Las Vegas Sun

April 18, 2024

six questions: Jared Blumenfeld:

Stricter EPA rules to affect Las Vegas’ air quality compliance

Jared Blumenfeld is director of the Environmental Protection Agency’s Region 9, where he oversees U.S. environmental policy in Nevada, California, Arizona, Hawaii, the Pacific islands and 140 Western tribal nations. The environmental lawyer was appointed to the post in January after serving eight years as director of San Francisco’s Environment Department.

Southern Nevada has a spotty history with air quality. How is it doing?

In terms of meeting the national standards, Clark County is in compliance with the National Ambient Air Quality Standards, although it hasn’t yet been taken off the nonattainment list. It’s on the road to changing that status. It’s really something of a success story. Clark County has done a pretty good job of developing good local standards and innovations to help keep the air clean.

But the national director of the EPA announced this year that the standards for ground-level ozone would be strengthened. Won’t that mean Clark County’s air quality is no longer good enough to be in compliance with EPA standards?

The revised standard will be announced in the second half of this calendar year. The EPA is evaluating two options, both more stringent than today’s standard. There may be areas that won’t be in compliance once the new standards are in place. Whether Clark County is one of them depends on many factors. Looking at the past 10 years, the county has done a good job of adapting and coming up with solutions for its unique issues. The big issues in Clark County have been dust from construction, dust from unpaved and even some paved roads and dust blowing off vacant land.

What happens if the county is out of compliance?

Nevada, and Las Vegas in particular, will not be alone in that worry after this ozone standard is tightened.
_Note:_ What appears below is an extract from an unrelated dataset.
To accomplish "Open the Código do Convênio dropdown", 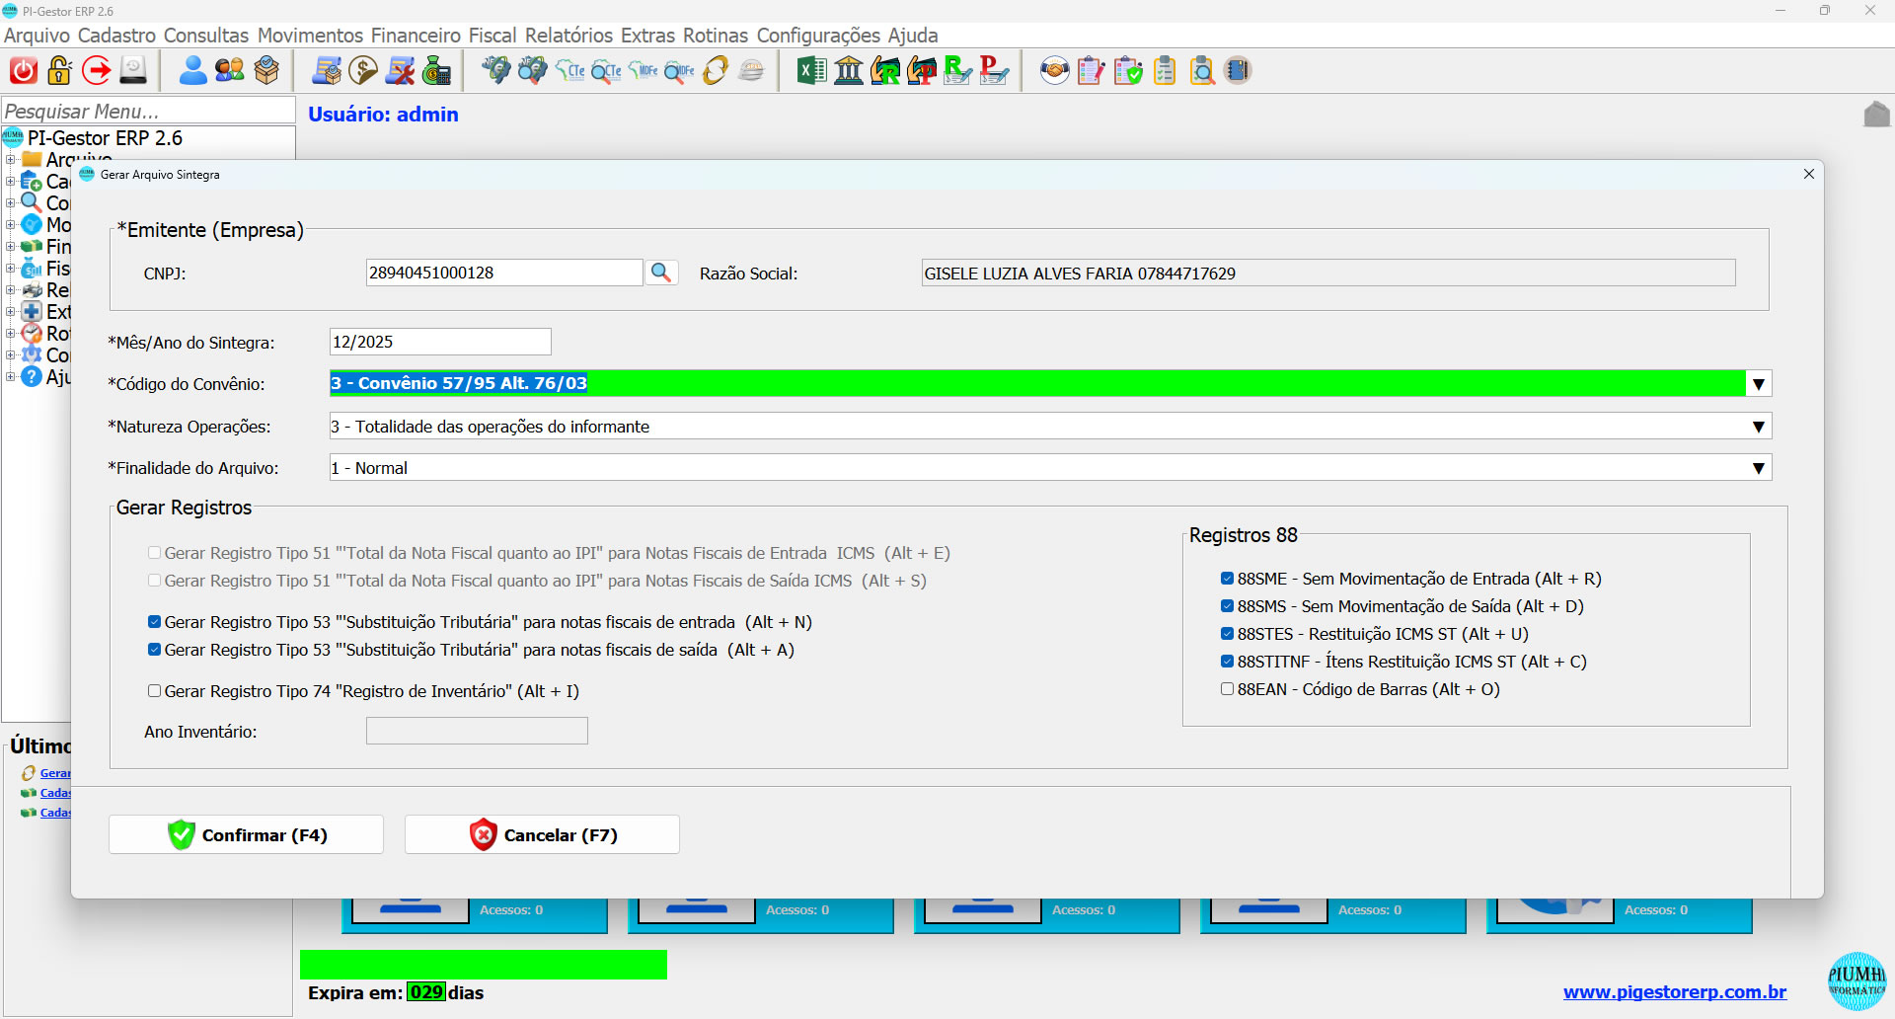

Many of the areas that are now in compliance won’t be anymore. In fact, it could be that much of the nation will be out of compliance. We’ll work with counties to create a plan to get into compliance as quickly as possible.

Why is the EPA changing the standard now?

The change should have happened a few years ago. We have an independent scientific review board at the EPA that looks at these standards and makes recommendations. During the Bush administration, they said ozone levels previously thought to be benign would actually be very harmful to sensitive populations. The report at that time fell on deaf ears. Soon after President Obama chose Lisa Jackson to lead the EPA, this was one of the first issues taken up.

One of the more persistent EPA projects in Southern Nevada has been the capping of the Sunrise Landfill. The county and Republic Services were ordered last summer by the EPA to begin the work. What has happened?

There was a settlement in 2008 in which Republic agreed to implement more than $36 million in work and 30 years of long-term operations and maintenance on the site. This year Republic began drilling wells to collect leachate, the liquid that drains from a landfill. We expect construction of the final landfill cover and storm water controls to begin in July and be completed by 2012. The closure work will include design and implementation of remedial measures, including construction of a final landfill cover, storm water control measures, installation of additional groundwater monitoring wells and landfill-gas-system upgrades.

Why is that project such a big deal?

The landfill is located two miles above the Las Vegas Wash, which discharges directly into Lake Mead, a primary drinking water resource for Southern Nevada, the Phoenix metro area and Southern California. In 1998, the landfill cover failed during a series of storms, sending waste into the wash. The project involves the cleanup of more than 49 million cubic yards of waste material still at the 440-acre site and the capping of the landfill to prevent the release of an estimated 14.8 million pounds per year of pollutants, including leachate, storm water pollutants, methane and nonmethane organic compounds into the wash.